7 September, 2009 - A lot of people are finding it hard to comprehend why selected Bhutanese graduates are reluctant to go back and work in India with companies such as Infosys that are leaders in the ICT world.
Given that Infosys provides the best training in the ICT sector for global companies, getting an admission to Infosys is near impossible, especially for Bhutanese students. The offer to get some world-class experience was offered on a plate, yet many have decided not to take it.
The government hoped that graduates would take IT jobs abroad and, after gaining experience and expertise, return home and be a ready force for the upcoming IT park in Thimphu.
According to the graduates, their parents would prefer they join the civil service, which is secure and offers many perks related to training and study tour opportunities. For parents, it is very natural to recommend a work where their children may earn better or become Dashos and be close to them.

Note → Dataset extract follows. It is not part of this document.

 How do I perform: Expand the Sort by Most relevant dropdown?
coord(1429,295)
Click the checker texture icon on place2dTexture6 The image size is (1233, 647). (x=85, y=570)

But times have changed and the civil service can only absorb a certain number. What the graduates have to do is judge the situation by their own interests and perceptions. The government would have hoped that these graduates working in the Silicon Valley of India would have gained immense exposure to venture into new opportunities. Or even refuse to come back and work because of what ICT can offer in the information age.
The young graduates that also did a short training with the Indian ICT companies, unfortunately, failed to understand what they were sent for or didn’t realise its worth. Even after the exposure, they are still uncertain and feel that the civil service is the best job. They are forgetting or have not realised that ICT is Bhutan’s future. And that they were the first lot to get the opportunity makes them more employable.
Communication minister, Lyonpo Nandlal Rai literally begged the students to go back and work and “not waste such an opportunity”. This is because, in two years time, Bhutan’s first IT Park would be ready and they would have been well trained to take up lucrative jobs with the park.
As we head up the information highway, our private sector, the answer to Bhutan’s unemployment problem, needs technical people. The civil service is too small to accommodate a thousand graduates every year. Even money making opportunities, like the senior communication ministry’s officials told the graduates, are outside the civil service.